Overall, the outlook is positive. Two-thirds of workers (64%) were satisfied with their job’s overall, with just one in five (18%) dissatisfied, and on a day-to-day basis, just over half of workers (53%) said that they ‘always’ or ‘often’ felt enthusiastic about their jobs. What became clear from the survey’s findings was that health and well-being ranked as the most important factor in influencing job quality. As Jonny Gifford, senior adviser for organisational behaviour at the CIPD has said, “the message is clear [from the survey], healthy workers are happy and productive workers”.
While in general the workforce seem satisfied, a variety of problems do emerge for a significant number of those within specific areas of the workforce. These issues became particularly noticeable across three broad occupational levels of the workforce, and demonstrated the different challenges facing employers and HR professionals:
The stuck workers in low-skilled jobs
UK workers in low skilled and casual jobs suffer from a lack of skills training and development opportunities. More than a third (37%) noted that they hadn’t received any training in the last 12 months, and two in five (43%) don’t think that their current job offers them good opportunities to develop their skills. This is a deeply worrying trend, for it clearly hampers the opportunity for workers in this occupational group to progress and develop.
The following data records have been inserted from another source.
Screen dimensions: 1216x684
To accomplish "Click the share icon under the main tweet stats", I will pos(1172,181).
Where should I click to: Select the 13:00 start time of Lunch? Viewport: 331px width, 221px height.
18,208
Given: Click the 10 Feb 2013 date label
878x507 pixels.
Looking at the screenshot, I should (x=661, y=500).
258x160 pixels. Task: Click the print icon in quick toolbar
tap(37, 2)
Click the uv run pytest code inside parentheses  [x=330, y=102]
The majority of those within this group were found to have the qualifications for the job, and occasionally were over-qualified, but worryingly these do not appear to be skills that employers are building and investing in. The fact that low skilled and casual workers also do not appear to get as much time with their line manager as colleagues in more senior roles also reinforces this. Less than half of this group of workers have had a one-to-one meeting with their line managers in the last year.
The squeezed middle managers
A worrying pattern also emerged among those working in middle management roles. While this group of workers reported a high level of job satisfaction, findings also revealed a section of the workforce that were overworked and overloaded. More than a third (35%) of these workers said that they find themselves with too much work to do. as a result of this, it is not also surprising that almost one in four (23%) middle ranking employees regularly felt under excessive pressure.
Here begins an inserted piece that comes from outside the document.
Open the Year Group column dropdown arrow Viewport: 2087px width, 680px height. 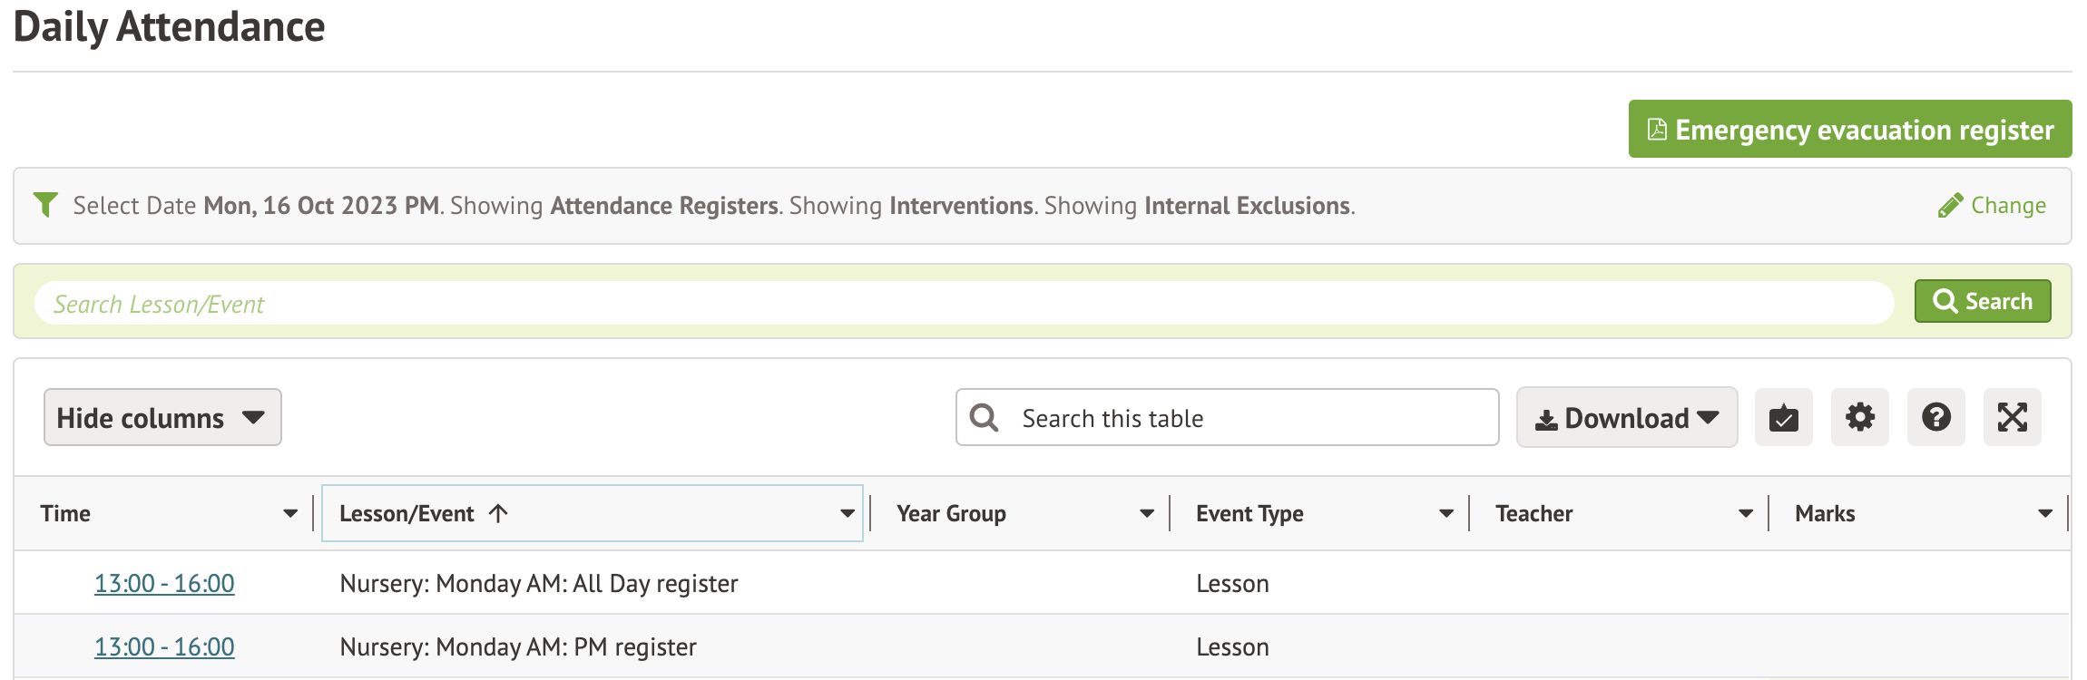click(1147, 514)

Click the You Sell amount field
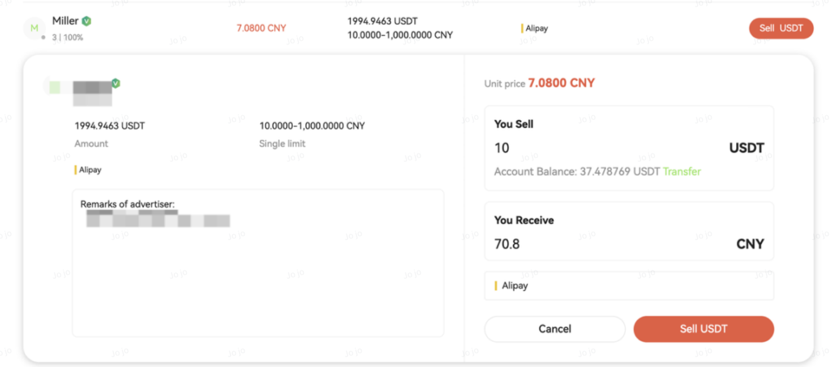pos(604,148)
Clearly the amount of responsibilities being placed on middle ranking employees has in many cases become excessive. Furthermore, these findings could at least also partially explain the tendency for this group to be more concerned about the effect of work on their physical and mental well-being. Three in ten (28%) stated that their work has had a negative effect on their mental health. This is a sizable portion of middle managers, and is something that employers and HR practitioners need to be wary of.
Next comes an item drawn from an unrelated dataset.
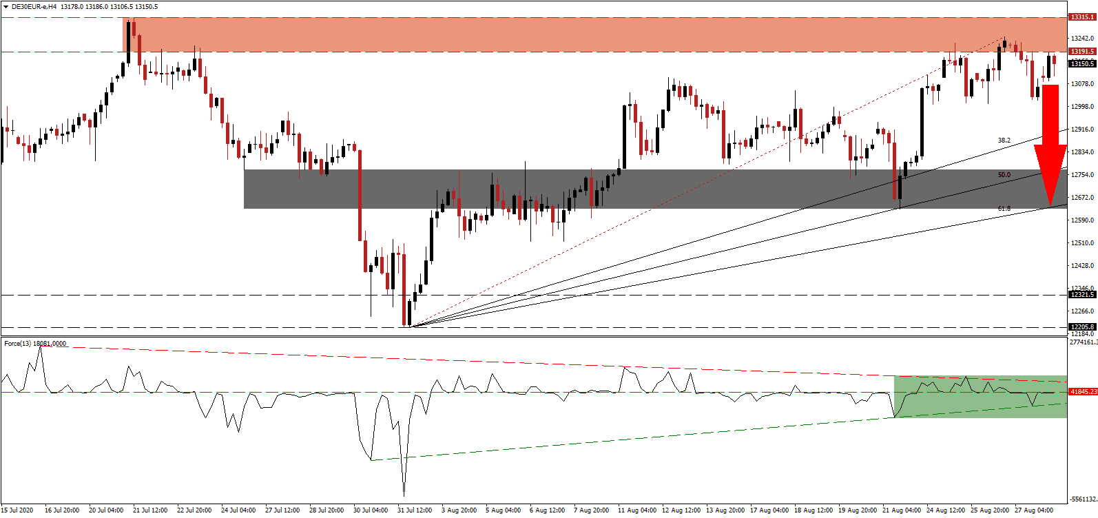The height and width of the screenshot is (518, 1098).
Task: Click the 27 Aug 04:00 time axis label
Action: point(1034,510)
The satisfied senior leaders
While the most senior portion of the workforce also exhibited challenges, they were statistically the happiest. 72% of this occupational group were satisfied with work, and they were also the most likely to associate work positively with health and well-being. They are also less likely to feel exhausted or bored in the workplace. However, work is not perfect for senior leaders. For this group, work-life balance stood out as the most prominent issue. Around a third (29%) of senior leaders and managers admitted that they found it difficult outside of work to fulfil personal commitments because of the amount of time they spend at work.
What can be done?
It is clear that a range of challenges exist across the workforce. More needs to be done by employers and HR professionals to ensure that these are resolved, with a whole range of measures available. For stuck workers, employers should offer clear pathways for progression, and could introduce things such as career conversation training with line managers to provide employees with the opportunity to progress. Providing employees with a voice is also crucial, and one way of doing this could be through developing mechanisms that ensure all workers have a meaningful voice.
To reduce workload and excessive pressure for middle managers, reviewing job designs and conducting a stress audit can allow employers to recognise where the workload being placed on mid-level employees is too great. Improving mental health would also be crucial for this group, and the introduction of designated mental health policies and the training of line managers to spot early warning signs would be highly effective. For senior leaders, encouraging the use of flexible working would allow a greater balance between work and personal commitments.
By using these three groups, it becomes clear that challenges exist at every level of the workforce. Through frequent measures of the standard of UK jobs, we can identify and fix any issues that arise. In doing this, we can strive towards a workforce in which ‘quality’ jobs are commonplace.